Fennessy criticized the lifeguard contract to others, too.

In a different email to the CityGate consultants on Nov. 4, 2016, Fennessy wrote, “My meeting with the CEO and LRO has to do with my noticing them that I will be directing staff to disregard those elements of the (lifeguard) MOU that negatively affect the provision of life safety services…I’m taking home the printed MOU to review this weekend and to identify those areas of the MOU that are operational in nature and that should be removed.”

In a Feb. 24, 2017, message to Kim Zagaris, the state fire and rescue chief for the governor’s office of emergency services, Fennessy writes, “I have been able to work with the attorneys and human resource staff to find ways to not allow the MOU language to compromise public safety.”

A directive Fennessy gave in December 2016 had rocked the boat.

That month, Fennessy told police dispatchers to send 9-1-1 calls for inland water rescues straight to fire dispatch, instead of lifeguard dispatch, as required by the lifeguard contract. The move attracted a grievance from the lifeguard union. Eventually Fennessy reversed the change, and the lifeguards dropped the grievance, but an unfair labor practice charge is still pending before the Public Employment Relations Board.

Now the issue is being negotiated at the bargaining table.

Fennessy sidestepped the lifeguard contract to make one controversial change last year, but planned much more.

The emails show Fennessy also planned to change cliff rescue procedures, but that never happened. Existing practice allows lifeguards to handle daytime non-injury rescue calls solo. At night, the fire department takes responsibility for cliff rescues, but lifeguards on duty can assist.

Fennessy wrote the CityGate team early last year indicating changes were being made to cliff rescues.

“I briefed the Mayor and he knows that I am going to say that we have resolved the inland water rescue delayed response issue and are going to be adding fire units to the cliff rescues and treating them as we do any other medical aid. This may be the first time that Local 911 (lifeguard union) hears the cliff rescue plan, but we must address and resolve asap,” Fennessy wrote on Jan. 27, 2017.

It’s not clear in the emails what stopped Fennessy from changing cliff protocols.

“The cliff rescue response plans have not changed yet,” Munoz, the fire spokeswoman, said in an email to VOSD.

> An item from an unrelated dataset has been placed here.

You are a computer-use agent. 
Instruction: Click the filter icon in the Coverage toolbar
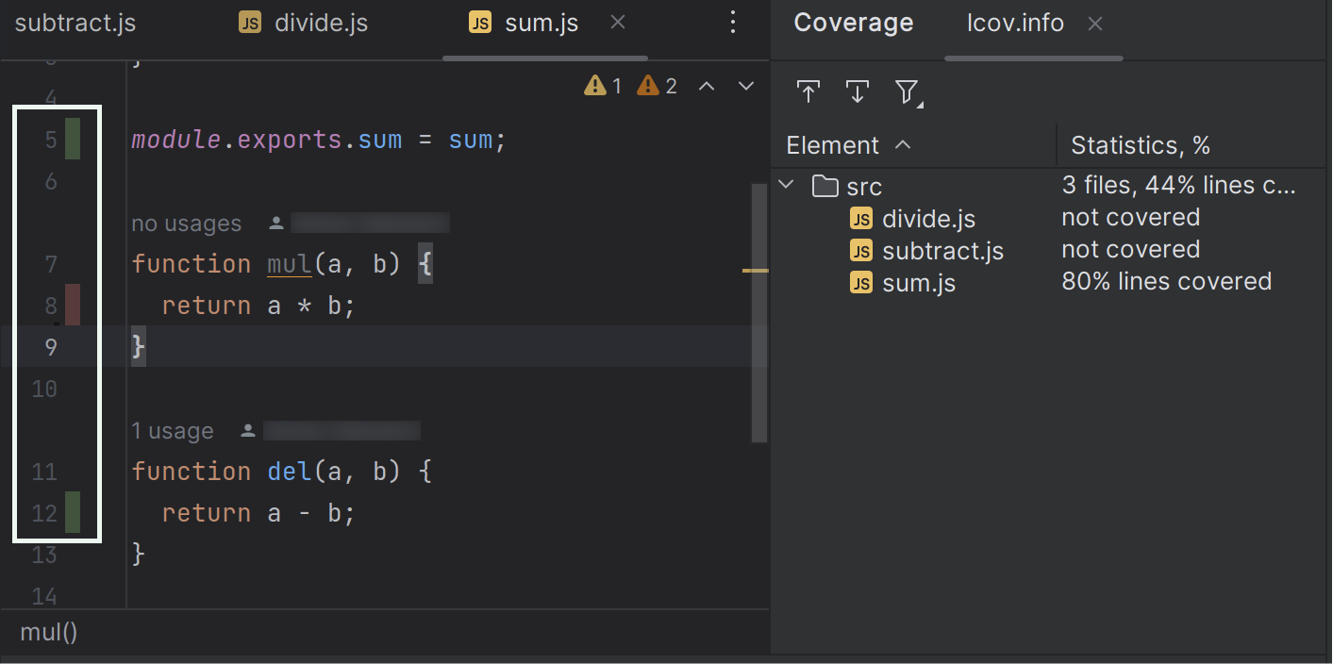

Harris, the lifeguard union steward, found Fennessy’s emails troubling and said his safety concerns about existing policies are unfounded.

“The areas flagged as a danger by Fennessy are clearly not a danger as the statistics show we are excelling at what we do,” said Harris. “There is no driving by fire resources enroute to emergencies. Fire has yet to present any type of integration plan, nor have they a plan for how they would train up more than 800 (firefighters) to make river rescues or cliff rescues.”

Harris said fire’s technical rescue team “are the only ones able to make a cliff rescue… They are stationed downtown so they are not close to any cliffs or inland water. Closest and most appropriate would only work if every (firefighter) is trained to a proffesional (sic) level in Cliff and River Rescue.”

He added, “Is the Mayor and Council prepared to train more than 800 fire fighters to be aquatic and cliff experts?”

Any effort to staff paramedics on the beach or send firefighters to every cliff and river rescue call is a waste of resources, Harris said.

“Where will the money come from? Parks, libraries or police… we are allowed to treat thousands of minor medical aids like stingrays, cuts and minor burns without medics. We are Emergency Medical Technicians fully qualified,” Harris said.

Ashly is a freelance investigative reporter. She formerly worked as a staff reporter for Voice of San Diego.